▸ **RECORDS**:
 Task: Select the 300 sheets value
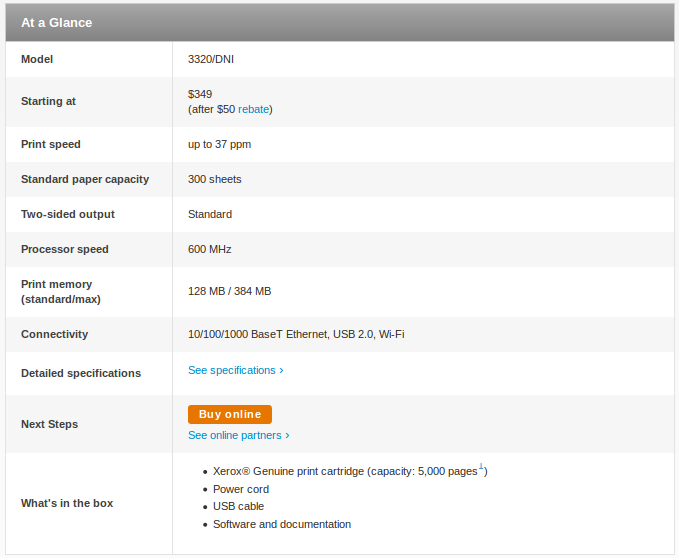pos(214,179)
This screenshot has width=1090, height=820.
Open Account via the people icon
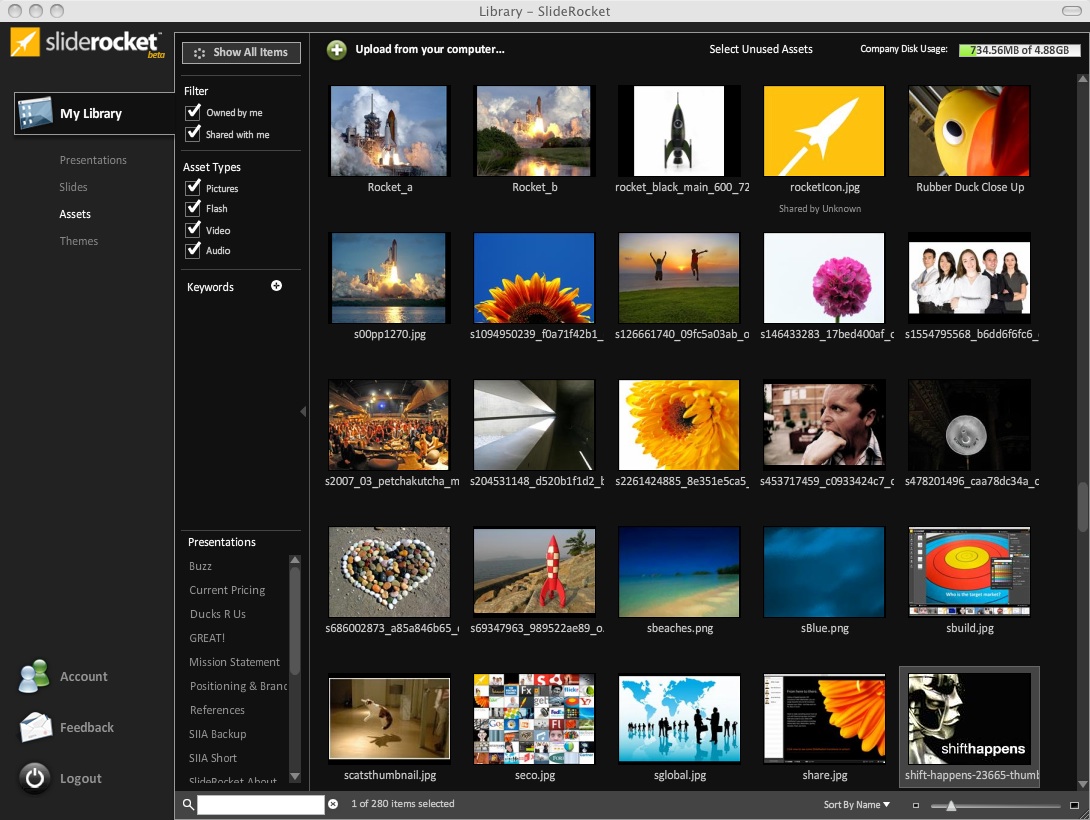point(35,677)
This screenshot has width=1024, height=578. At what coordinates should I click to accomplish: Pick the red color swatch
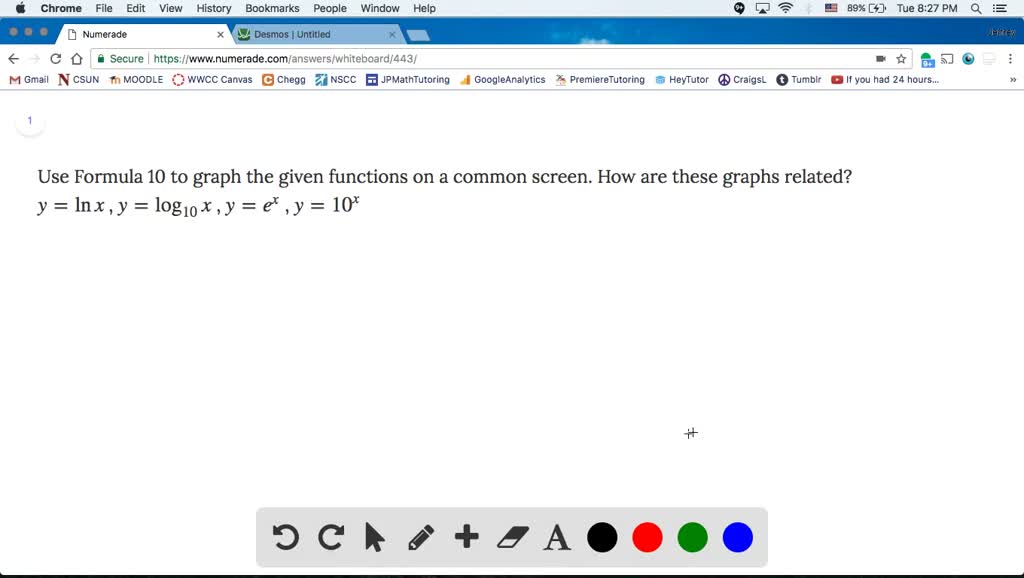647,538
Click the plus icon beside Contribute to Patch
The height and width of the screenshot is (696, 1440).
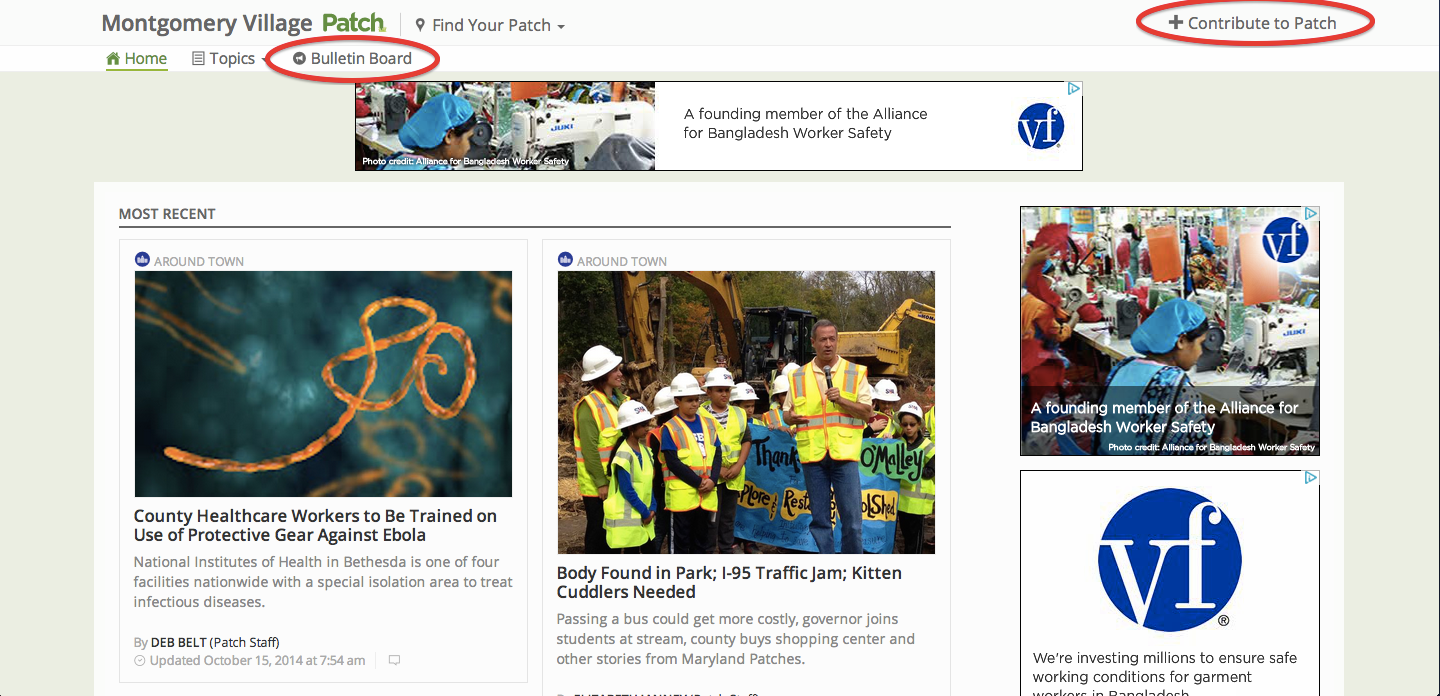(x=1176, y=23)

▸ **TASK OBJECTIVE**: From the first line above down to the line with "Click the plus", reproduce every line and no others, omitting pictures.

▸ **ANSWER BELOW**:
 Task: Select the 300 sheets value
pos(214,179)
This screenshot has width=1090, height=820.
Open Account via the people icon
point(35,677)
This screenshot has width=1024, height=578. At what coordinates should I click to accomplish: Pick the red color swatch
647,538
Click the plus icon beside Contribute to Patch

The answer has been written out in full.